> _Task brief_
Write out every item below word for word, with no changes.

> _Data extracts_
++++++
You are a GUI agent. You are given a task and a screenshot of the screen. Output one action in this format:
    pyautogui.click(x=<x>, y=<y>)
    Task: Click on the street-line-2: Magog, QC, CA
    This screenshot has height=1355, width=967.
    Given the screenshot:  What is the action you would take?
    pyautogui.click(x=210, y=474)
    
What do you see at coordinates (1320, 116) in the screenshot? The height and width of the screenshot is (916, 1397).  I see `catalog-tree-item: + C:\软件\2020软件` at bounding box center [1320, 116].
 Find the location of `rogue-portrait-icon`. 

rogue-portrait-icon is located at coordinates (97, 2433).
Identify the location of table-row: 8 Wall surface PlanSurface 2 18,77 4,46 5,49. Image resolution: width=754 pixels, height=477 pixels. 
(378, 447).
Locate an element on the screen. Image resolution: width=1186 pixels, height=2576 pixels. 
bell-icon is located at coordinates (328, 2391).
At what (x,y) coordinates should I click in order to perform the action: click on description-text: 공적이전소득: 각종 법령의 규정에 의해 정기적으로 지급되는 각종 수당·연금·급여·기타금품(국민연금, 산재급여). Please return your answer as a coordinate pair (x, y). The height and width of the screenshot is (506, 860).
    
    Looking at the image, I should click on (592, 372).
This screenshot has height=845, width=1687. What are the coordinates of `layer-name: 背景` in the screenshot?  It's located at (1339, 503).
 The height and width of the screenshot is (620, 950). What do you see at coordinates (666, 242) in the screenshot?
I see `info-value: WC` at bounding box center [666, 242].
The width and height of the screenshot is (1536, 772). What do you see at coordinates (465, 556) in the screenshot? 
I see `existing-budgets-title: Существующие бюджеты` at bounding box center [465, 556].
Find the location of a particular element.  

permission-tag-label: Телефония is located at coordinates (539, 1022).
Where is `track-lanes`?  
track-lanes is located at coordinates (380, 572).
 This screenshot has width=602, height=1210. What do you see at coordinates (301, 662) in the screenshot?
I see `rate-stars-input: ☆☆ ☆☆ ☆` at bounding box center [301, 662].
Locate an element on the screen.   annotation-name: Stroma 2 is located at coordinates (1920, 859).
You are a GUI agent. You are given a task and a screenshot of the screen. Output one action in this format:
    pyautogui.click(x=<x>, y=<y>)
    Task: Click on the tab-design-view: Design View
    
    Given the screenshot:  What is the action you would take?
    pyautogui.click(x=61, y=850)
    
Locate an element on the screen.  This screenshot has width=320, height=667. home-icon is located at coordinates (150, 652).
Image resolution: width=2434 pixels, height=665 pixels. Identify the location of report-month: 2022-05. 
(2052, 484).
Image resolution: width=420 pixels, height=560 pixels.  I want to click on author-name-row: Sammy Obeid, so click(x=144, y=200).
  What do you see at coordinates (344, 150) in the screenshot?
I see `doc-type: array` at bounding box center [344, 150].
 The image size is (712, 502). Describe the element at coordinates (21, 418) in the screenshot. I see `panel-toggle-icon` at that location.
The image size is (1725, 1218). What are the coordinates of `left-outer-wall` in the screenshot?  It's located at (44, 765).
++++++
> _Output below_
You are a GUI agent. You are given a task and a screenshot of the screen. Output one action in this format:
    pyautogui.click(x=<x>, y=<y>)
    Task: Click on the street-line-2: Magog, QC, CA
    This screenshot has height=1355, width=967.
    Given the screenshot:  What is the action you would take?
    pyautogui.click(x=210, y=474)
    
What do you see at coordinates (1320, 116) in the screenshot? The height and width of the screenshot is (916, 1397).  I see `catalog-tree-item: + C:\软件\2020软件` at bounding box center [1320, 116].
 Find the location of `rogue-portrait-icon`. 

rogue-portrait-icon is located at coordinates (97, 2433).
Identify the location of table-row: 8 Wall surface PlanSurface 2 18,77 4,46 5,49. Image resolution: width=754 pixels, height=477 pixels. 
(378, 447).
Locate an element on the screen. Image resolution: width=1186 pixels, height=2576 pixels. 
bell-icon is located at coordinates (328, 2391).
At what (x,y) coordinates should I click in order to perform the action: click on description-text: 공적이전소득: 각종 법령의 규정에 의해 정기적으로 지급되는 각종 수당·연금·급여·기타금품(국민연금, 산재급여). Please return your answer as a coordinate pair (x, y). The height and width of the screenshot is (506, 860).
    
    Looking at the image, I should click on (592, 372).
This screenshot has height=845, width=1687. What are the coordinates of `layer-name: 背景` in the screenshot?  It's located at (1339, 503).
 The height and width of the screenshot is (620, 950). What do you see at coordinates (666, 242) in the screenshot?
I see `info-value: WC` at bounding box center [666, 242].
The width and height of the screenshot is (1536, 772). What do you see at coordinates (465, 556) in the screenshot? 
I see `existing-budgets-title: Существующие бюджеты` at bounding box center [465, 556].
Find the location of a particular element.  

permission-tag-label: Телефония is located at coordinates (539, 1022).
Where is `track-lanes`?  
track-lanes is located at coordinates (380, 572).
 This screenshot has width=602, height=1210. What do you see at coordinates (301, 662) in the screenshot?
I see `rate-stars-input: ☆☆ ☆☆ ☆` at bounding box center [301, 662].
Locate an element on the screen.   annotation-name: Stroma 2 is located at coordinates (1920, 859).
You are a GUI agent. You are given a task and a screenshot of the screen. Output one action in this format:
    pyautogui.click(x=<x>, y=<y>)
    Task: Click on the tab-design-view: Design View
    
    Given the screenshot:  What is the action you would take?
    pyautogui.click(x=61, y=850)
    
Locate an element on the screen.  This screenshot has width=320, height=667. home-icon is located at coordinates (150, 652).
Image resolution: width=2434 pixels, height=665 pixels. Identify the location of report-month: 2022-05. 
(2052, 484).
Image resolution: width=420 pixels, height=560 pixels.  I want to click on author-name-row: Sammy Obeid, so click(x=144, y=200).
  What do you see at coordinates (344, 150) in the screenshot?
I see `doc-type: array` at bounding box center [344, 150].
 The image size is (712, 502). Describe the element at coordinates (21, 418) in the screenshot. I see `panel-toggle-icon` at that location.
The image size is (1725, 1218). What are the coordinates of `left-outer-wall` in the screenshot?  It's located at (44, 765).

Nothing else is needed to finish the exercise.